Doktorlar hastanede yatan her hastanın pıhtı riskini yukarıdaki kıstaslara göre değerlendirir. Yüksek riskli olanlara ameliyattan hemen önce veya hemen sonra pıhtı önleyici ilaç başlarlar. Çoğu zaman iki haftalık bir tedavi yeterli olur. Ama risk çok yüksekse; mesela, şeker hastalığı olan, şişman, 65 yaşında bir kişi düşüp kalçasını kırarsa tedavinin dozu ve süresini değiştirmek gerekir.
Amerika Birleşik Devletleri’nde yeni bir uygulamaya başlandı. Hangi sebeple hastaneye yatırılmış olursa olsun bir hastanın bacağında hastaneye yattıktan sonra pıhtı oluşursa, bu durum hastanenin ihmali olarak görülüyor ve devlet sigortasının hasta için ödeyeceği paradan kesinti yapılıyor. Böylece, bir anlamda doktorlar tedbir almaya zorlanmış oluyor.
Bacaklara otomatik masaj
Pıhtı önleyici ilaç alamayan veya ek koruyucu tedbir gerektiren hastalar için başka seçenekler de var. Bunlardan biri; yatan hastalarda tansiyon ölçme aletine benzer aletlerin kullanılması. Her iki bacağa ayak bileğiyle diz arasındaki bölgeyi çepeçevre saracak şekilde yerleştirilen kuşaklar otomatik bir hava pompası ile sık sık şişirilip indirilir. Bacaklara dışarıdan uygulanan baskıyla toplardamarlarda kanın akışı hızlandırılarak pıhtı oluşumunun önlenmesine çalışılır. Ayrıca bu uygulamanın vücudun doğal pıhtı çözücü kabiliyetini de arttırdığı biliniyor.

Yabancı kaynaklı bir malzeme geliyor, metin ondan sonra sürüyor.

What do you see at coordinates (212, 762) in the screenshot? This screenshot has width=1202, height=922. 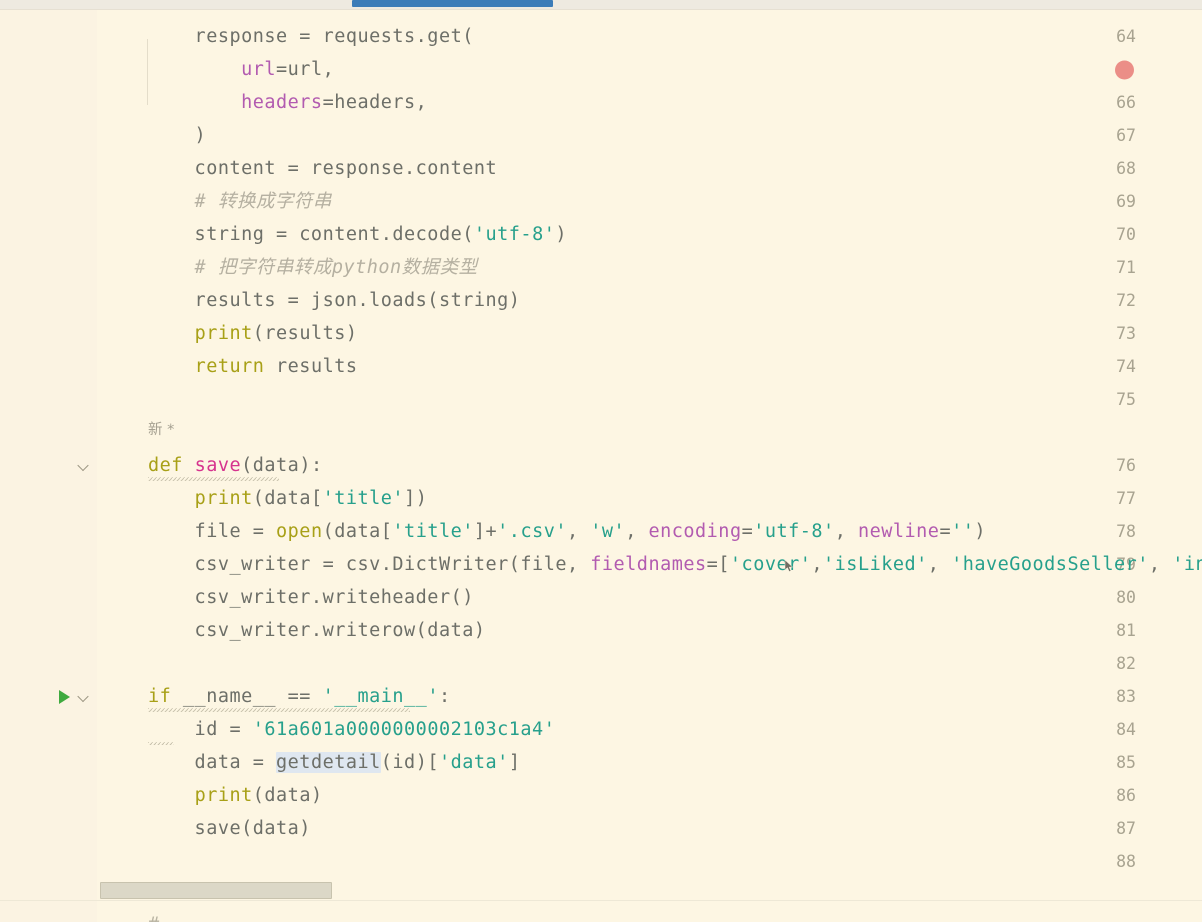 I see `code-token: data =` at bounding box center [212, 762]. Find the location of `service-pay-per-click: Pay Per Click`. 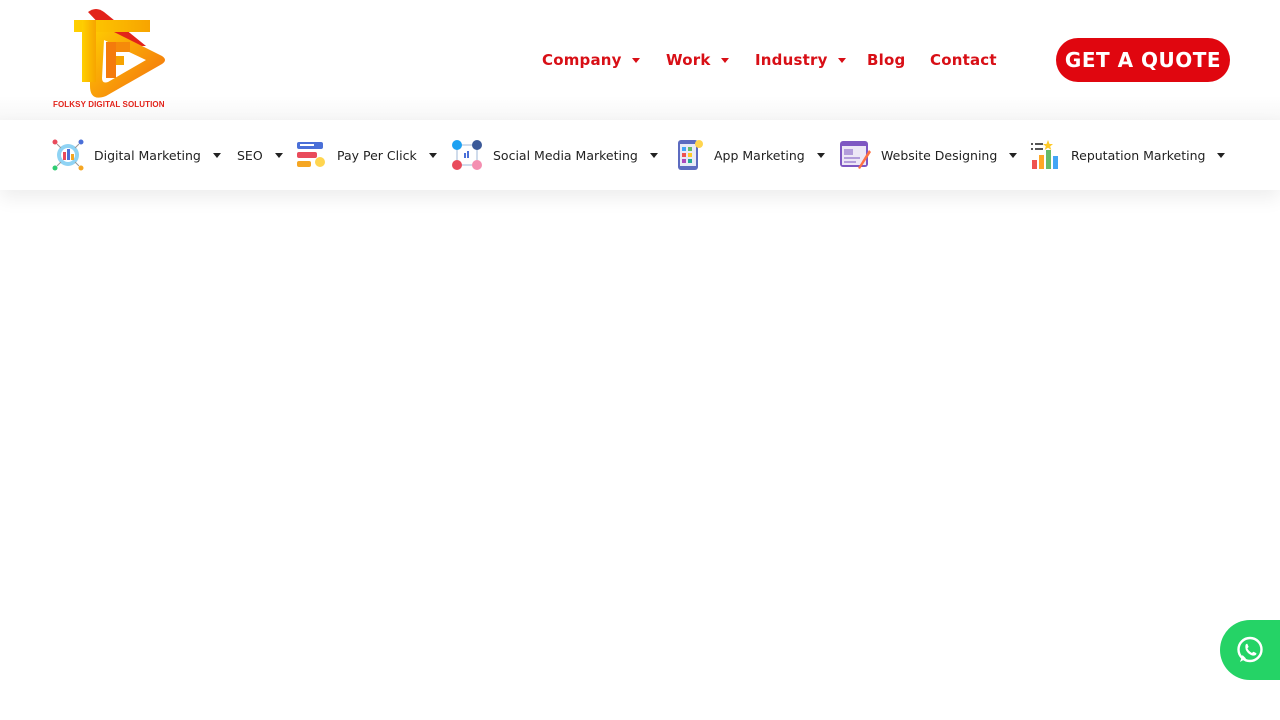

service-pay-per-click: Pay Per Click is located at coordinates (366, 155).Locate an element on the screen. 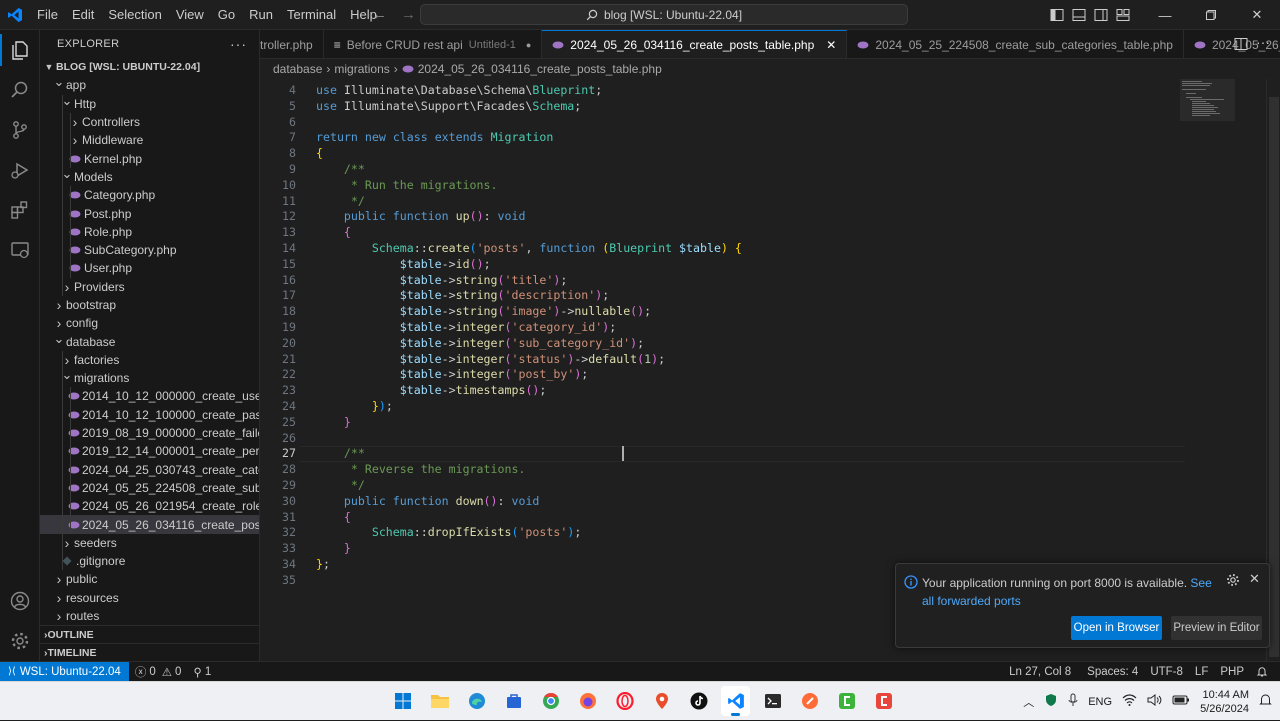 The width and height of the screenshot is (1280, 721). tree-file: .gitignore is located at coordinates (150, 562).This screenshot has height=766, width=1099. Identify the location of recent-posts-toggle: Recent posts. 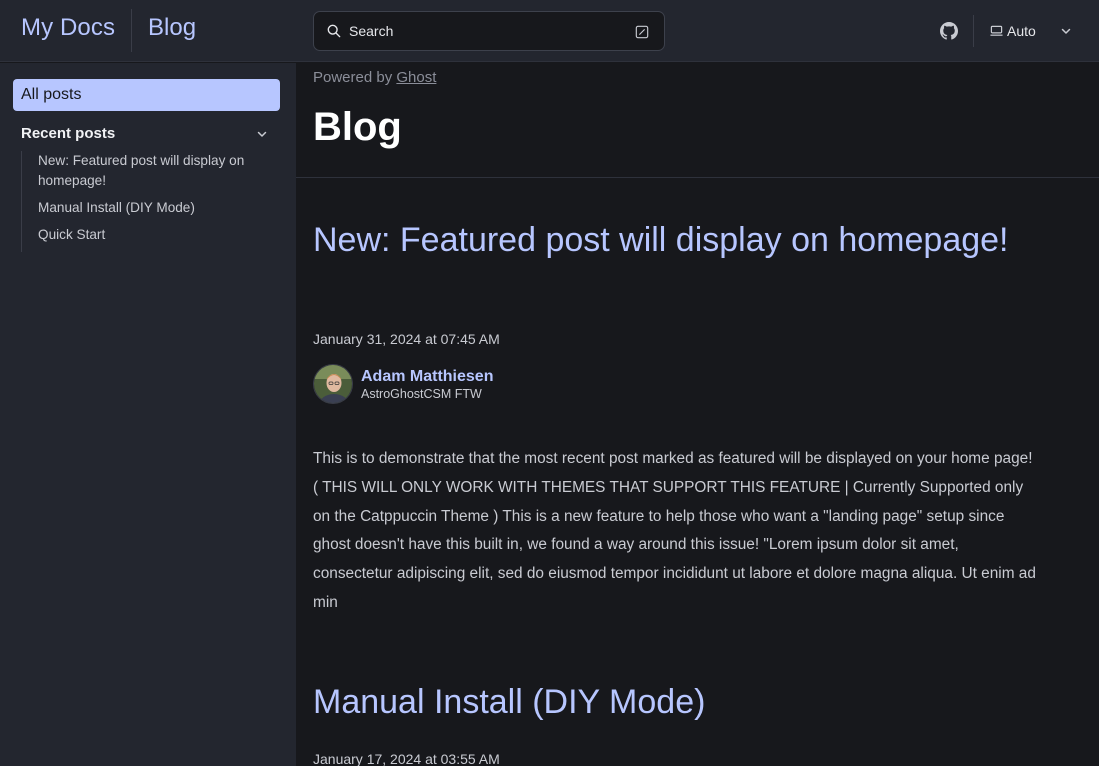
(148, 135).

Bu cihazlar özellikle pıhtı oluşma riski orta düzeyde olan hastalarda kullanılıyor. Heparin gibi pıhtı önleyici ilaçların kullanılamayacağı durumlarda, çok önemli bir ihtiyacı karşılıyorlar. Buna en güzel örnek beyin ameliyatları. Pıhtı önleyici ilaç verildiğinde kanama olursa, telafisi mümkün olmayan beyin hasarı oluşabilir. Bu nedenle pıhtıdan korunmak için ilaçsız bir yöntem gerekli. Otomatik baskı uygulayan aletler bu amaç için bire bir.

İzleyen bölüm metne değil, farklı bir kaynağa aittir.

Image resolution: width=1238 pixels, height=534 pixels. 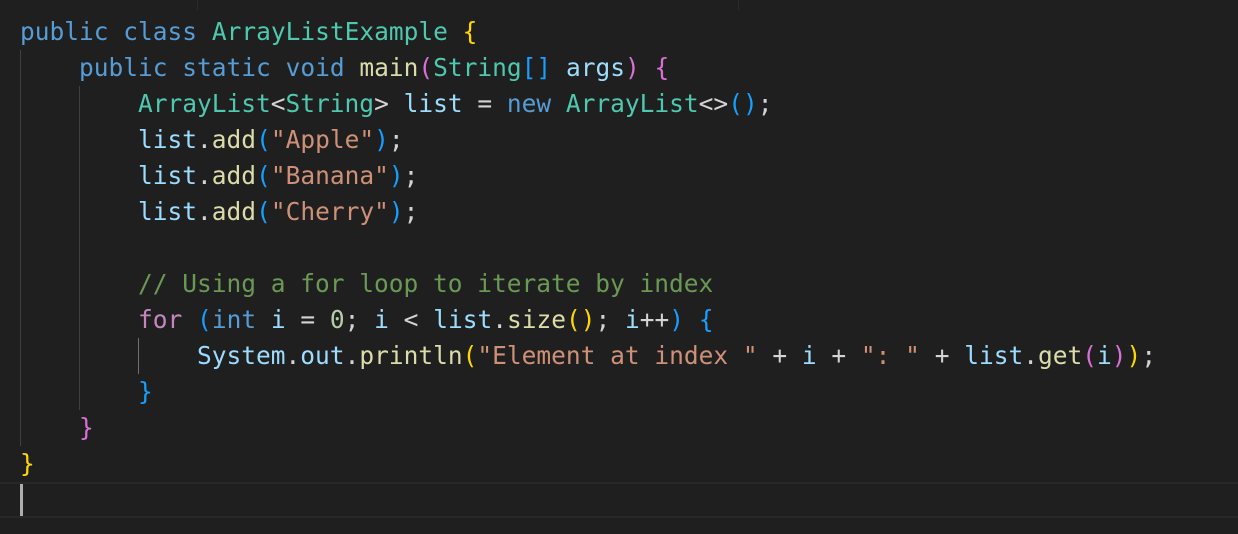 I want to click on current-line-highlight, so click(x=619, y=500).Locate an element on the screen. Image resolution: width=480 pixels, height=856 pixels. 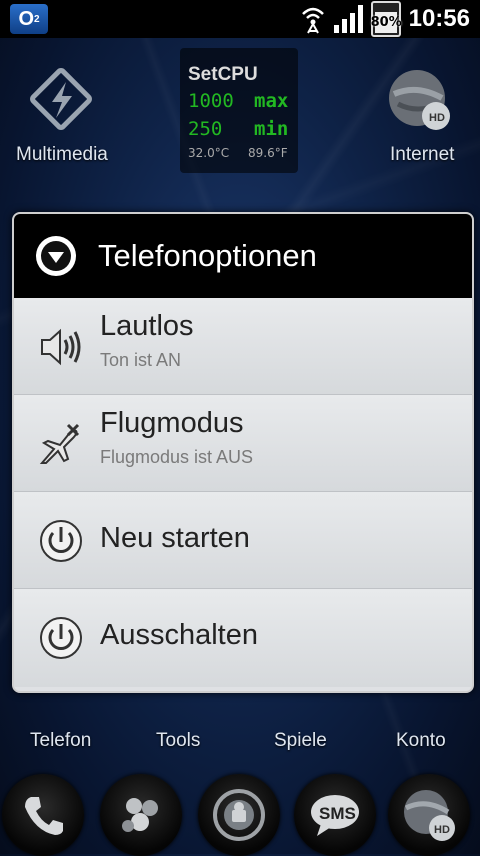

Bu cihazların en iyi tarafı hiçbir yan etkileri görülmediğinden, hemen hemen herkeste kullanılabilir olmaları. Uygulamaya hasta hastaneye yatar yatmaz başlanır. Üç gündür yataktan çıkmayan bir hastada pıhtı oluşmuş olabileceği hatırlanmalıdır. Bu süreden sonra başlanacak otomatik masaj, pıhtıyı yerinden oynatabilir. Kaş yapayım derken göz çıkartmış oluruz.